Harris researches many different areas from unsteady transonic flow analysis, aeroacoustics, microcirculation hemodynamics and sickle cell disease. He has over 136 technical papers and presentations, endowed professorships, and tenured lectureships. He has previously been the Chair and the Member of the U.S. Army Science Board, The National Science Foundation, and the National Research Council. He now holds many honorary degrees in the field of aerodynamics and aeronautics. Wesley L. Harris is a fellow of the African Scientific Institute, American Association for the Advancement of Science, American Physical Society, American Society for Engineering Education, Mathematical Association of America, National Academy of Engineering, National Technical Association, Cosmos Club, American Institute of Aeronautics and Astronautics, American Helicopter Society, and a board member of the Union of Concerned Scientists.
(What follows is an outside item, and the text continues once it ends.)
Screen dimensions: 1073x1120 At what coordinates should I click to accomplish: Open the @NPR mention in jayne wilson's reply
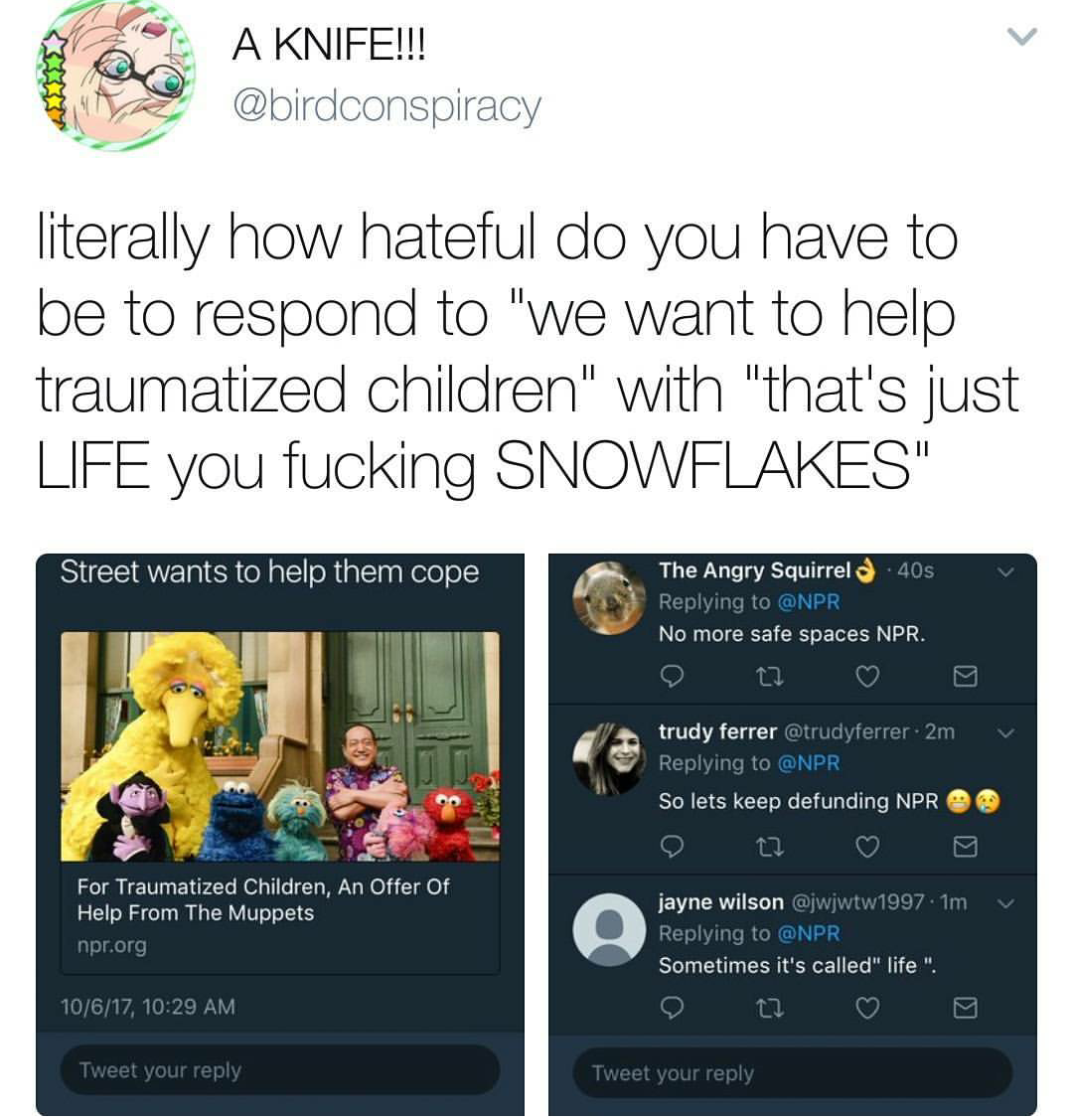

Harris' contributions include the study of helicopter rotor noise, service to the aeronautical industry, and encouragement of minority students and scholars in engineering.

== Awards and honors ==

Awards bestowed on Wesley L. Harris
| Year of Recognition | Award/Honor Name |
|---|---|
| 1963 | Tau Beta Pi |
| 1963 | The Jefferson Society |
| 1966 | Sigma XI |
| 1970-1972 | SIAM Visiting Lecturer |
| 1979 | Irwin Sizer Award, MIT |
| 1981 | Eminent Scholar, Norfolk State University |
| 1982 | Scholar in Residence, Millersville State College |
| 1988 | American Academy of Mechanics |
| 1990 | Honorary Alumni, University of Connecticut |
| 1990 | Milton Pikarsky Memorial Lecturer |
| 1992 | Herbert S. and Jane Gregory Distinguished Lecturer |
| 1993 | Conferie des Chevaliers du Tastevin |

== Miscellaneous ==
In an interview with The History Makers on April 26, 2013, Harris stated that his favorite color is blue, his favorite food is steak (rib eye), his favorite time of the year is fall, his favorite vacation spot is home, and his favorite quote is, "The greatest gift is to give."